Bitcoin’s Buggy Sync

A long history of frustrations, deceit and financial losses

Justin Percy
The Dark Side
Published in
13 min readAug 22, 2019

--

“Those who know don’t talk. Those who talk don’t know. Close your mouth, block off your senses, blunt your sharpness, untie your knots, soften your glare, settle your dust. This is the primal identity. Be like the Tao. It can’t be approached or withdrawn from, benefited or harmed, honored or brought into disgrace. It gives itself up continually. That is why it endures.”― Tao Te Ching

[4]

If you’ve been running a full node or the QT wallet on your desktop since 2014 or prior; You probably remember the synchronization dilemmas, maybe even the tricks and tips to speed up the process.[1]

Not only was this early flaw an annoyance — It was also responsible for the denial of service attacks — taking nodes completely offline and disrupting exchange and merchant services by forcing them to manually re-index the entire blockchain; Their wallets and nodes got stuck on orphan chains and refused to download new blocks from the network. [2]

History of the Glitch

Bitcoin Core 8 issues lead to the development of a quick solution for new node/wallet installations or recovering a ‘stuck’ wallet; By clearing the local blockchain files and using a dependable remote source for downloading. The Bootstrap — implemented into Core 9; It was used as an alternative and slightly quicker method than attempting to synchronize from other live nodes on the network.

[4]

It does have its own risks — the transaction records could be altered by the ‘provider’ and accepted by the majority of the network; Essentially a double-spend attack, but without the mining investment required with a 51% attack.
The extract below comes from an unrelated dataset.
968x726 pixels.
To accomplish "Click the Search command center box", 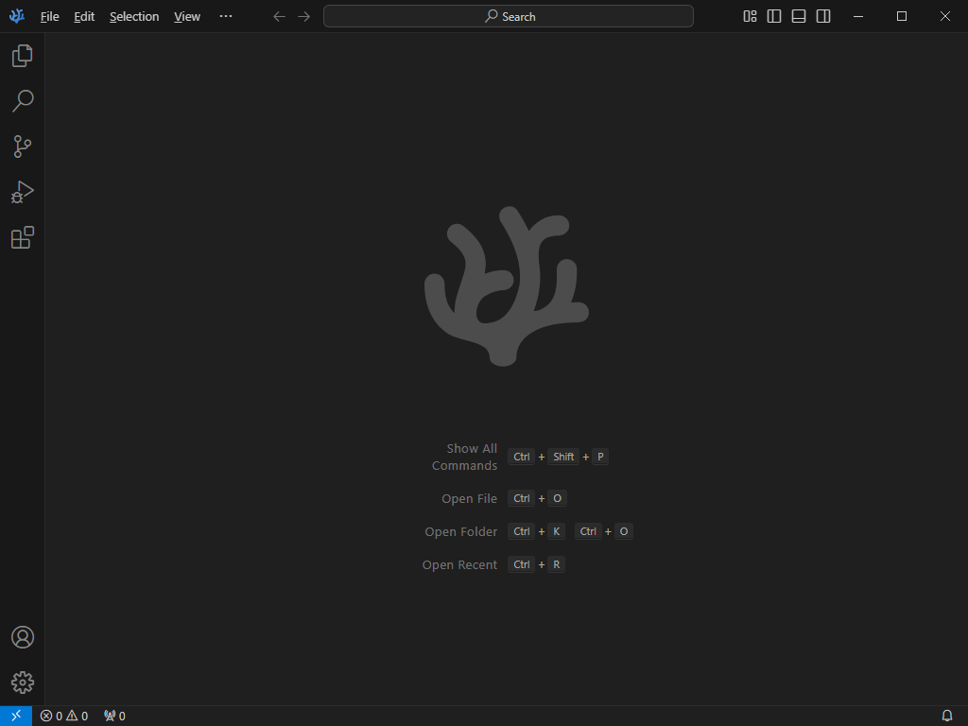I will click(509, 16).
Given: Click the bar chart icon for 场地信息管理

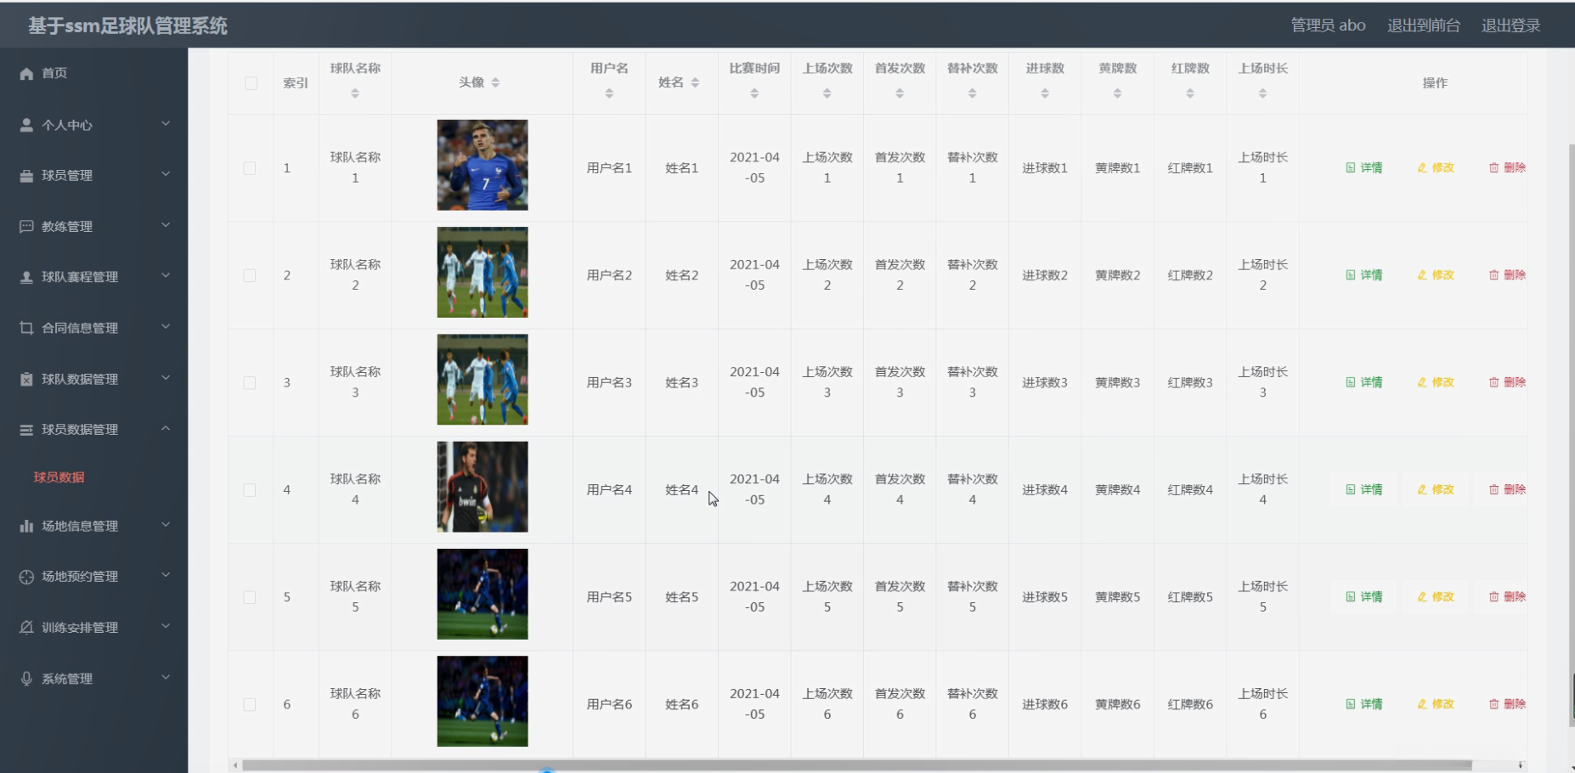Looking at the screenshot, I should pos(26,527).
“The biggest pain point of using Bitcoin-Qt (Bitcoin Core) prior to v 0.10 as your wallet is it takes forever to sync to get the complete block chain.” [3]

Low RAM, CPU or slow internet was often viewed as the culprit for such a painstaking Bitcoin experience. Bootstrapping was a quick fix, but was simply a centralized solution to a decentralized problem. This is when I began researching the resource consumption along with data transmissions during full network synchronizations and even while bootstrapping — unexpectedly the peers appeared to be fighting each other on the network while downloading orphan blocks, I also speculated this was later used as an attack vector to further enhance the Sybil (double-spend & 51%) vulnerabilities — when nodes are knocked offline or stuck on undesired block heights [2] [5].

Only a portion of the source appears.